Un recurso de revisión constitucional de decisión jurisdiccional en materia de amparo fue formalmente interpuesto ante el Tribunal Constitucional (TC), con el objetivo de obligar a la Alcaldía del Distrito Nacional y a otras cuatro dependencias estatales a adoptar de inmediato las medidas necesarias para garantizar el cumplimiento de las normas de tránsito, medio ambiente y orden público en los sectores de Gascue, Ciudad Nueva y la Zona Colonial.
La acción legal, que busca rescatar la habitabilidad del casco histórico, fue presentada por el ciudadano Geraldino Uribe González, a través de su abogado Alcibíades Rincón Moreno. El recurso ataca de manera directa la Sentencia Núm. 0030-03-2025-SSEN-00438, dictada el pasado 21 de agosto de 2025 por la Segunda Sala del Tribunal Superior Administrativo (TSA).

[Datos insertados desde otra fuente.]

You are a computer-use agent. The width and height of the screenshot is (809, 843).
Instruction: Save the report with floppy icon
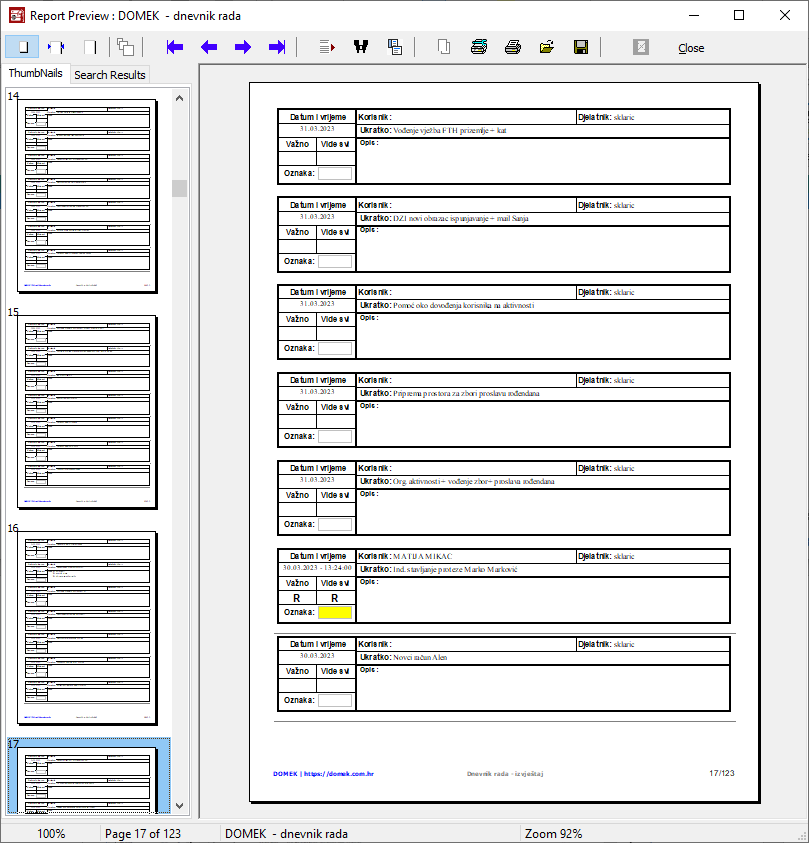(x=580, y=47)

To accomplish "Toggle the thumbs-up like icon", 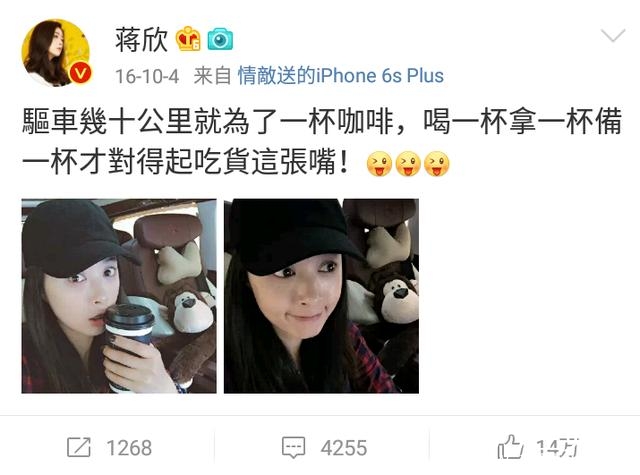I will click(510, 446).

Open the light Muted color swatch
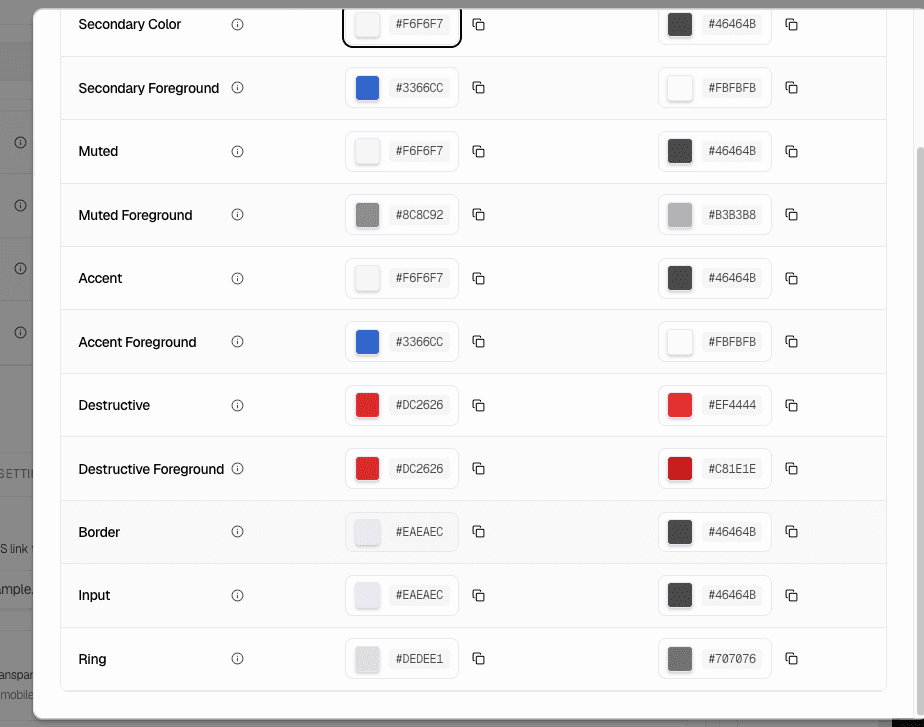(367, 151)
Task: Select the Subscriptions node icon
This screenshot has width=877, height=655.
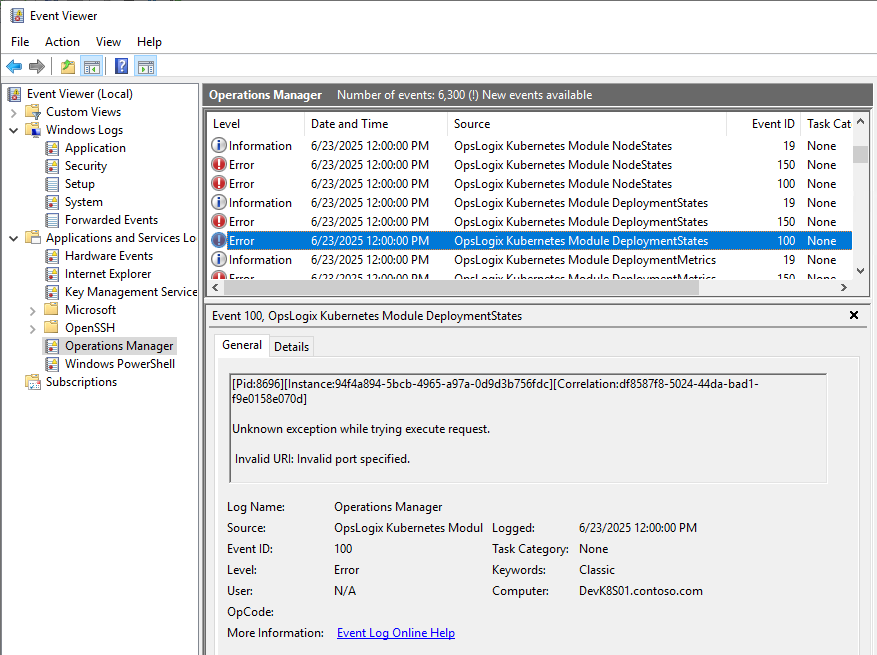Action: pos(33,382)
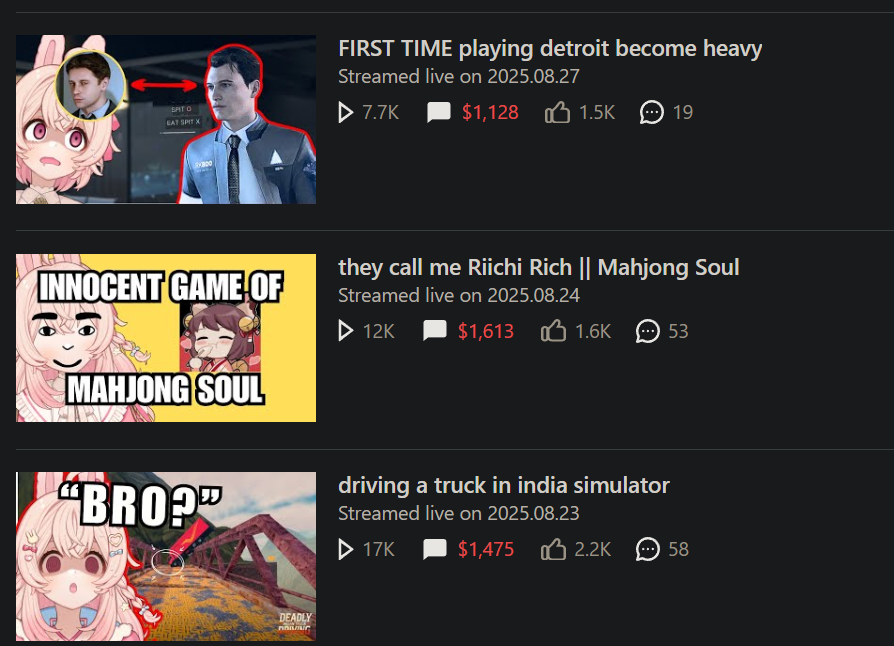Viewport: 894px width, 646px height.
Task: Click the play icon beside 7.7K views
Action: coord(345,112)
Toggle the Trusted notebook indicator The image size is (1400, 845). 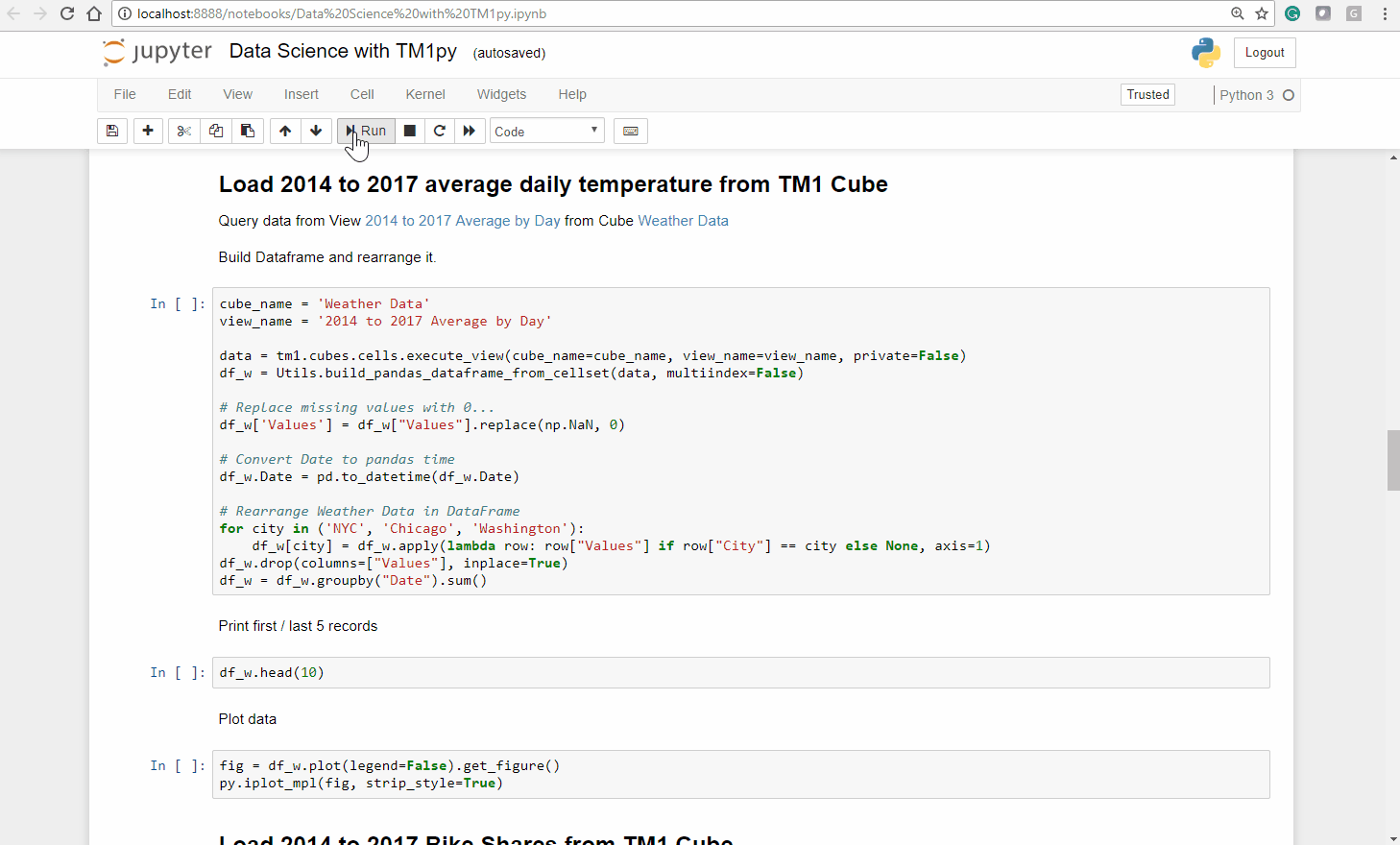click(1147, 94)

Este proceso consiste en un amparo de cumplimiento colectivo destinado a exigir que las instituciones competentes rescaten de forma estricta el ordenamiento institucional.
La demanda involucra a un bloque compacto de autoridades como la Alcaldía del Distrito Nacional, el Ministerio de Medio Ambiente y Recursos Naturales, el Instituto Nacional de Tránsito y Transporte Terrestre (INTRANT), el Ministerio de Interior y Policía y la Dirección General de Seguridad de Tránsito y Transporte Terrestre (DIGESETT).

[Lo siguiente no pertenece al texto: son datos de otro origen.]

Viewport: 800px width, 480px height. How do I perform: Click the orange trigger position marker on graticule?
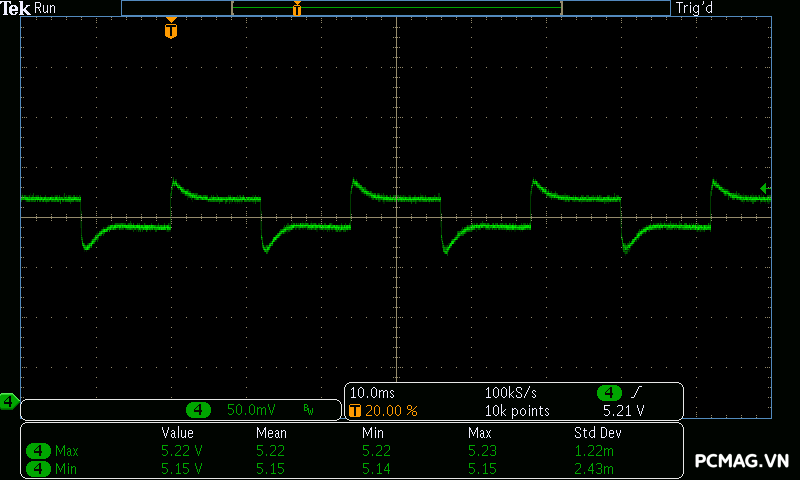point(171,30)
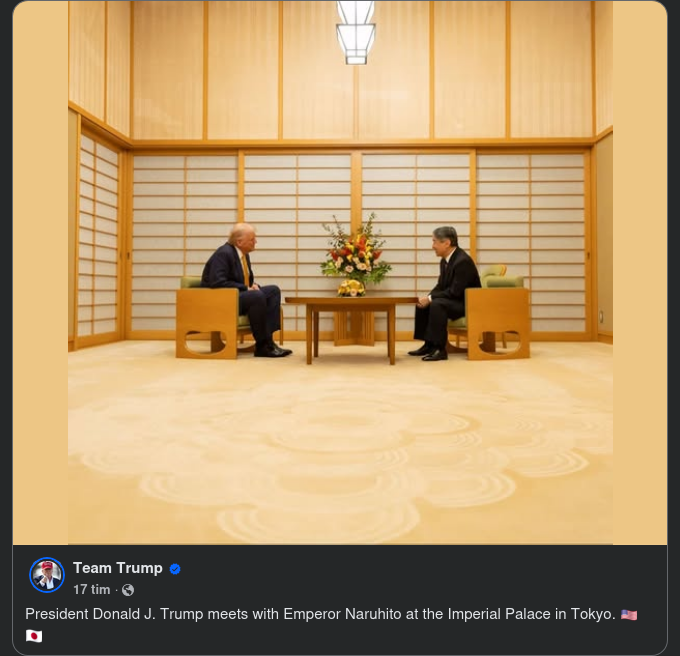680x656 pixels.
Task: Click the blank beige margin right of photo
Action: coord(640,272)
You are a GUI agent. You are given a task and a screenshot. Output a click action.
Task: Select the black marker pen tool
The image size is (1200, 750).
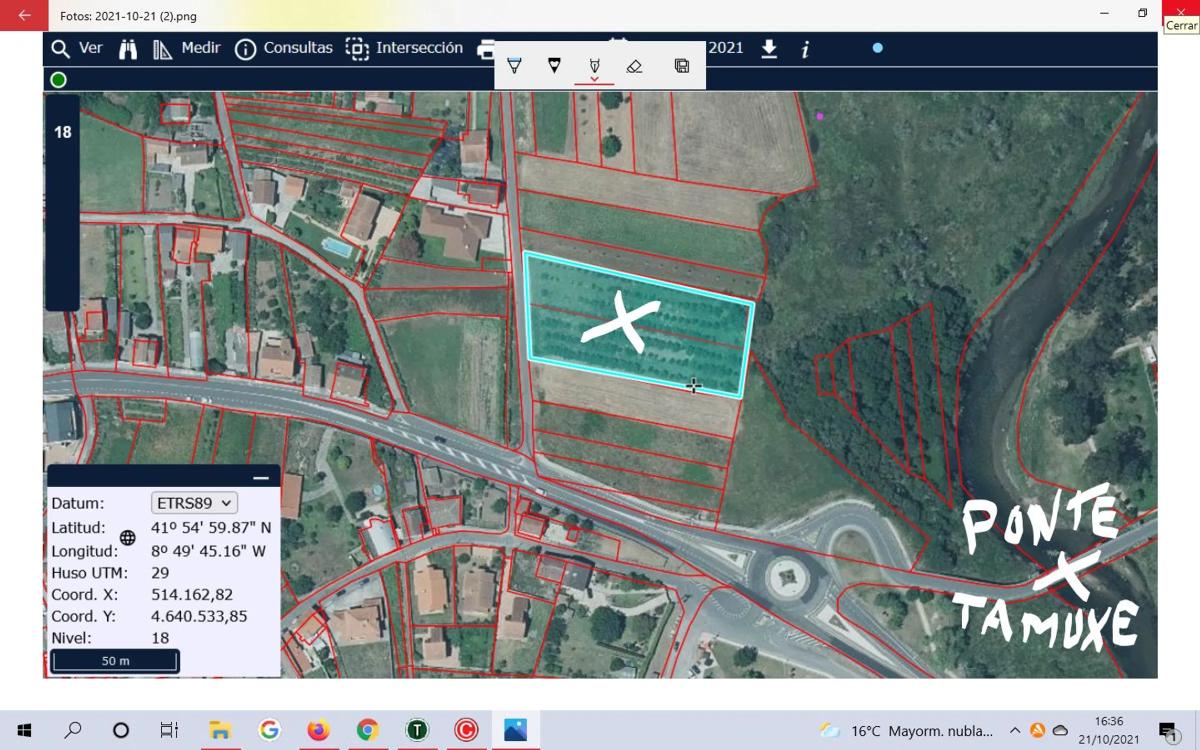click(x=554, y=66)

El origen del conflicto: El fallo del TSA bajo cuestionamiento
El caso escaló hasta la máxima instancia constitucional luego de que el TSA declarara la acción de amparo como «improcedente».
El tribunal de primer grado fundamentó su decisión bajo el argumento técnico de que el accionante supuestamente no había cumplido con el requisito obligatorio de intimación previa a las instituciones, una formalidad exigida por el artículo 107 de la Ley Núm. 137-11.

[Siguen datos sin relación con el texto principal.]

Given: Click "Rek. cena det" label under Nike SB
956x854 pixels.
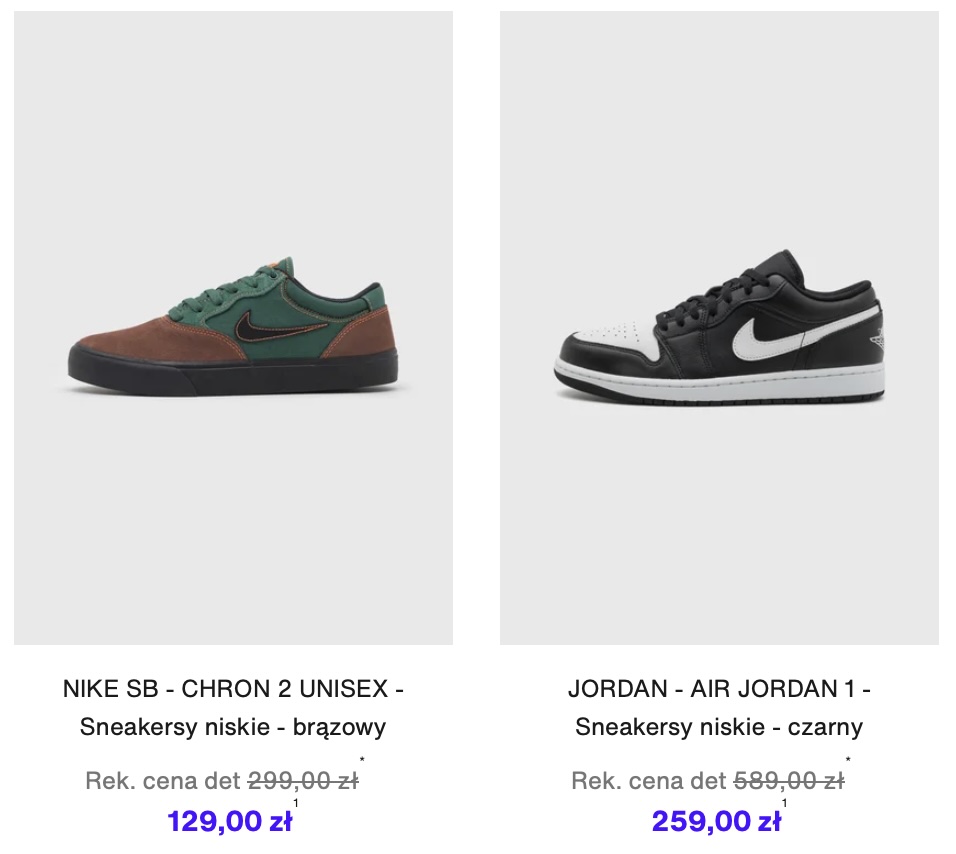Looking at the screenshot, I should click(x=163, y=781).
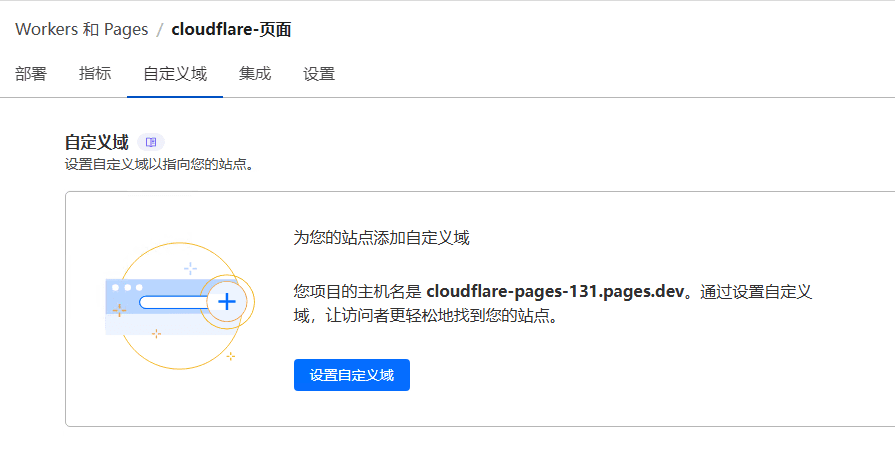Click the blue plus icon in illustration
Screen dimensions: 895x464
click(x=227, y=301)
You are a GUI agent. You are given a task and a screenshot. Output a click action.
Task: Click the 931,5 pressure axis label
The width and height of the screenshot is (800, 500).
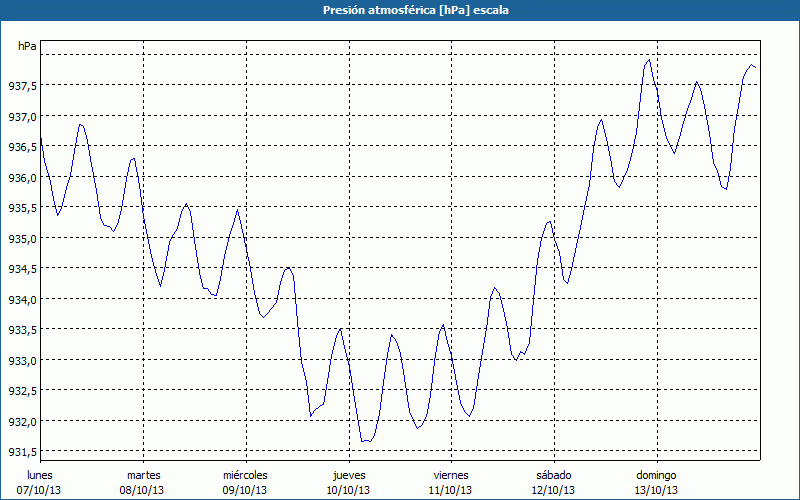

Sin embargo, en el recurso depositado ante el TC, el reclamante desmonta por completo esta premisa.
La defensa detalla que el tribunal incurrió en una «inobservancia flagrante del debido proceso y una falta de parcialidad» al obviar de forma absoluta los documentos de la glosa procesal.
Según consta en el expediente judicial, el TSA no valoró los Actos Ministeriales Nos. 12/25 y 14/25 (de fechas 30 de abril y 1 de mayo de 2025), instrumentados por el alguacil Joselito Rosa de la Rosa.
Estas herramientas legales demuestran de forma irrefutable que sí se emplazó y notificó debidamente a cada una de las entidades públicas accionadas antes de iniciar el pleito legal.
Pruebas periciales ignoradas
De igual forma, el recurso técnico formalizado ante el TC denuncia que la Segunda Sala del TSA ignoró por completo el Informe Técnico Núm. MIVIARN.87426-2025, emitido el 16 de mayo de 2025 por la perito y técnica de Medio Ambiente, Ana Luisa Lugo Pérez.
Este documento, considerado crucial para evaluar el verdadero impacto y deterioro urbano en los sectores afectados, había sido depositado de manera formal ante el tribunal por la propia Procuraduría Especializada para la Defensa del Medio Ambiente, por lo que su exclusión vulnera las garantías judiciales.
«Los tribunales tienen la obligación constitucional de pronunciarse sobre todos los incidentes y las pruebas aportadas por las partes. La omisión de estos elementos no solo lesiona la transparencia judicial, sino que vulnera la tutela judicial efectiva», reza textualmente parte de la fundamentación del recurso presentado.
En sus conclusiones, el jurista Rincón Moreno solicita a la Alta Corte admitir en cuanto a la forma el recurso de revisión constitucional y acogerlo en cuanto al fondo.
Con esto, se solicita revocar en todas sus partes la cuestionada sentencia del TSA, ordenando en consecuencia el conocimiento de las pretensiones que buscan salvaguardar de manera perentoria la habitabilidad, el bienestar vecinal y el orden público en el emblemático centro histórico de la ciudad de Santo Domingo.